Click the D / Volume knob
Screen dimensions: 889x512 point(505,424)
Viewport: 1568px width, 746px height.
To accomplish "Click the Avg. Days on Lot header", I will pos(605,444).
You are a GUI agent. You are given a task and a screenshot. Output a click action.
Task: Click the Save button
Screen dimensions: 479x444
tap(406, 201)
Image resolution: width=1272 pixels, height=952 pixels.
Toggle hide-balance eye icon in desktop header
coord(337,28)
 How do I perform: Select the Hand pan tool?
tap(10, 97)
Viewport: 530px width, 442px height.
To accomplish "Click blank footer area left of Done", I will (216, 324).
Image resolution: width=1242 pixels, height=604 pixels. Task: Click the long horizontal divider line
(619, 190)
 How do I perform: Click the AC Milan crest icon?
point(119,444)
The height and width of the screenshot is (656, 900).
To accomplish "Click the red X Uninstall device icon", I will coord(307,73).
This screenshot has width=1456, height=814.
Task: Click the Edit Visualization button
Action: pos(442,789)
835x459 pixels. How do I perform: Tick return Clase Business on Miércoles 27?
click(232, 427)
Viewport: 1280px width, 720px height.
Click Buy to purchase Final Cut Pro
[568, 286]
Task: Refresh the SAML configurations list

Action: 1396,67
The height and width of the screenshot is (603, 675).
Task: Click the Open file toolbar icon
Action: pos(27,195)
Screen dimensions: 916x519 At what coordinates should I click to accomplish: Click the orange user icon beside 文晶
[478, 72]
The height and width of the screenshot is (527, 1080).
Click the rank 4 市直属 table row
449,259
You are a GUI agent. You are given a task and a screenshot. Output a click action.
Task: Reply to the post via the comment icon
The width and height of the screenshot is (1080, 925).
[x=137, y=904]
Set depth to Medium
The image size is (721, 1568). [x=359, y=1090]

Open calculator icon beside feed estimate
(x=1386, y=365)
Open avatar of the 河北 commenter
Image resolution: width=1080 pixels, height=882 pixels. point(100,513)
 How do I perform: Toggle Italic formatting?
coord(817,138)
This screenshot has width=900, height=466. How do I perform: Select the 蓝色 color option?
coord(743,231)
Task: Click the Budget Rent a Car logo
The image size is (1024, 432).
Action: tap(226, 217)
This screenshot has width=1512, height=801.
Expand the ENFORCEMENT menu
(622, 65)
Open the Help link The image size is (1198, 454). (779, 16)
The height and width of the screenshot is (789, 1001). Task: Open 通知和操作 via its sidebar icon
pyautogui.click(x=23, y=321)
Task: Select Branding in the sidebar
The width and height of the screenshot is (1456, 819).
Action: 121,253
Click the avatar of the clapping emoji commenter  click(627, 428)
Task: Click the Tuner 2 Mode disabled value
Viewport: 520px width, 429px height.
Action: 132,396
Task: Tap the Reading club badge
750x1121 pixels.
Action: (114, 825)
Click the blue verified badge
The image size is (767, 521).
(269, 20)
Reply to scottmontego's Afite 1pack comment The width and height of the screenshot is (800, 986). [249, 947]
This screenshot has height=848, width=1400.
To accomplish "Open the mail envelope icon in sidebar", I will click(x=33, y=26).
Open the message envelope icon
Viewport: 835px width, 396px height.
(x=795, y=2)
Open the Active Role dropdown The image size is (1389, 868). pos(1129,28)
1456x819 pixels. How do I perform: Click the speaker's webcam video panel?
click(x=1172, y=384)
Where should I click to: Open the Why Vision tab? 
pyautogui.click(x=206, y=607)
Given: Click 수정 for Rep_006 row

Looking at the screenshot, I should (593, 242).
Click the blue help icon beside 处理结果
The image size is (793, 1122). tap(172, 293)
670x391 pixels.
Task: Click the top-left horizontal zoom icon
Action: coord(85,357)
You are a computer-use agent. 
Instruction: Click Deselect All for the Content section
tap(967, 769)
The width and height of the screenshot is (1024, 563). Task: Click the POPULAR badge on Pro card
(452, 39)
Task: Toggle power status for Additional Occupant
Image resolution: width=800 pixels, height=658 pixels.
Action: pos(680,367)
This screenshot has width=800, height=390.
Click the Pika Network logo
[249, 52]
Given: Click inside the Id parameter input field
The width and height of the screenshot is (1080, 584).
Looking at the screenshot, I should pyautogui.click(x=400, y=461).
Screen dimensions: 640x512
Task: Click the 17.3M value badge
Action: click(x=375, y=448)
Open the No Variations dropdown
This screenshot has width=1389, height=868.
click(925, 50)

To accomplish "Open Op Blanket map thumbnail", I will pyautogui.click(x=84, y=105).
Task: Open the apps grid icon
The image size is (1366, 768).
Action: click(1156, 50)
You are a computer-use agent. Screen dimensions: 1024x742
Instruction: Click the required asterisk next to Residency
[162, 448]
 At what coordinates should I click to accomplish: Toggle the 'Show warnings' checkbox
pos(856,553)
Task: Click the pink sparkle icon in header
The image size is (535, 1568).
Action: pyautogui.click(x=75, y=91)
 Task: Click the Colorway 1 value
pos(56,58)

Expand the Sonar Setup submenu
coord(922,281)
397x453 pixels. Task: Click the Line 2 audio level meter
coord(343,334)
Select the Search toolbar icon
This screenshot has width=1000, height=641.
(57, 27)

+ + +

» **What needs to be done**:
Rewrite all of the records, replacing every "How do I perform" with "How can I carry out" and leaving everything else unchanged.

» **Exercise output**:
Click the D / Volume knob
Screen dimensions: 889x512 point(505,424)
Viewport: 1568px width, 746px height.
To accomplish "Click the Avg. Days on Lot header", I will pos(605,444).
You are a GUI agent. You are given a task and a screenshot. Output a click action.
Task: Click the Save button
Screen dimensions: 479x444
tap(406, 201)
Image resolution: width=1272 pixels, height=952 pixels.
Toggle hide-balance eye icon in desktop header
coord(337,28)
 How can I carry out: Select the Hand pan tool?
tap(10, 97)
Viewport: 530px width, 442px height.
To accomplish "Click blank footer area left of Done", I will (216, 324).
Image resolution: width=1242 pixels, height=604 pixels. Task: Click the long horizontal divider line
(619, 190)
 How can I carry out: Click the AC Milan crest icon?
point(119,444)
The height and width of the screenshot is (656, 900).
To accomplish "Click the red X Uninstall device icon", I will coord(307,73).
This screenshot has width=1456, height=814.
Task: Click the Edit Visualization button
Action: pos(442,789)
835x459 pixels. How can I carry out: Tick return Clase Business on Miércoles 27?
click(232, 427)
Viewport: 1280px width, 720px height.
Click Buy to purchase Final Cut Pro
[568, 286]
Task: Refresh the SAML configurations list

Action: 1396,67
The height and width of the screenshot is (603, 675).
Task: Click the Open file toolbar icon
Action: pos(27,195)
Screen dimensions: 916x519 At what coordinates should I click to accomplish: Click the orange user icon beside 文晶
[478, 72]
The height and width of the screenshot is (527, 1080).
Click the rank 4 市直属 table row
449,259
You are a GUI agent. You are given a task and a screenshot. Output a click action.
Task: Reply to the post via the comment icon
The width and height of the screenshot is (1080, 925).
[x=137, y=904]
Set depth to Medium
The image size is (721, 1568). [x=359, y=1090]

Open calculator icon beside feed estimate
(x=1386, y=365)
Open avatar of the 河北 commenter
Image resolution: width=1080 pixels, height=882 pixels. point(100,513)
 How can I carry out: Toggle Italic formatting?
coord(817,138)
This screenshot has width=900, height=466. How can I carry out: Select the 蓝色 color option?
coord(743,231)
Task: Click the Budget Rent a Car logo
The image size is (1024, 432).
Action: tap(226, 217)
This screenshot has width=1512, height=801.
Expand the ENFORCEMENT menu
(622, 65)
Open the Help link The image size is (1198, 454). (779, 16)
The height and width of the screenshot is (789, 1001). Task: Open 通知和操作 via its sidebar icon
pyautogui.click(x=23, y=321)
Task: Select Branding in the sidebar
The width and height of the screenshot is (1456, 819).
Action: 121,253
Click the avatar of the clapping emoji commenter  click(627, 428)
Task: Click the Tuner 2 Mode disabled value
Viewport: 520px width, 429px height.
Action: 132,396
Task: Tap the Reading club badge
750x1121 pixels.
Action: (114, 825)
Click the blue verified badge
The image size is (767, 521).
(269, 20)
Reply to scottmontego's Afite 1pack comment The width and height of the screenshot is (800, 986). [249, 947]
This screenshot has height=848, width=1400.
To accomplish "Open the mail envelope icon in sidebar", I will click(x=33, y=26).
Open the message envelope icon
Viewport: 835px width, 396px height.
(x=795, y=2)
Open the Active Role dropdown The image size is (1389, 868). pos(1129,28)
1456x819 pixels. How can I carry out: Click the speaker's webcam video panel?
click(x=1172, y=384)
Where should I click to: Open the Why Vision tab? 
pyautogui.click(x=206, y=607)
Given: Click 수정 for Rep_006 row

Looking at the screenshot, I should (593, 242).
Click the blue help icon beside 处理结果
The image size is (793, 1122). tap(172, 293)
670x391 pixels.
Task: Click the top-left horizontal zoom icon
Action: coord(85,357)
You are a computer-use agent. 
Instruction: Click Deselect All for the Content section
tap(967, 769)
The width and height of the screenshot is (1024, 563). Task: Click the POPULAR badge on Pro card
(452, 39)
Task: Toggle power status for Additional Occupant
Image resolution: width=800 pixels, height=658 pixels.
Action: pos(680,367)
This screenshot has width=800, height=390.
Click the Pika Network logo
[249, 52]
Given: Click inside the Id parameter input field
The width and height of the screenshot is (1080, 584).
Looking at the screenshot, I should pyautogui.click(x=400, y=461).
Screen dimensions: 640x512
Task: Click the 17.3M value badge
Action: click(x=375, y=448)
Open the No Variations dropdown
This screenshot has width=1389, height=868.
click(925, 50)

To accomplish "Open Op Blanket map thumbnail", I will pyautogui.click(x=84, y=105).
Task: Open the apps grid icon
The image size is (1366, 768).
Action: click(1156, 50)
You are a computer-use agent. Screen dimensions: 1024x742
Instruction: Click the required asterisk next to Residency
[162, 448]
 At what coordinates should I click to accomplish: Toggle the 'Show warnings' checkbox
pos(856,553)
Task: Click the pink sparkle icon in header
The image size is (535, 1568).
Action: pyautogui.click(x=75, y=91)
 Task: Click the Colorway 1 value
pos(56,58)

Expand the Sonar Setup submenu
coord(922,281)
397x453 pixels. Task: Click the Line 2 audio level meter
coord(343,334)
Select the Search toolbar icon
This screenshot has width=1000, height=641.
(57, 27)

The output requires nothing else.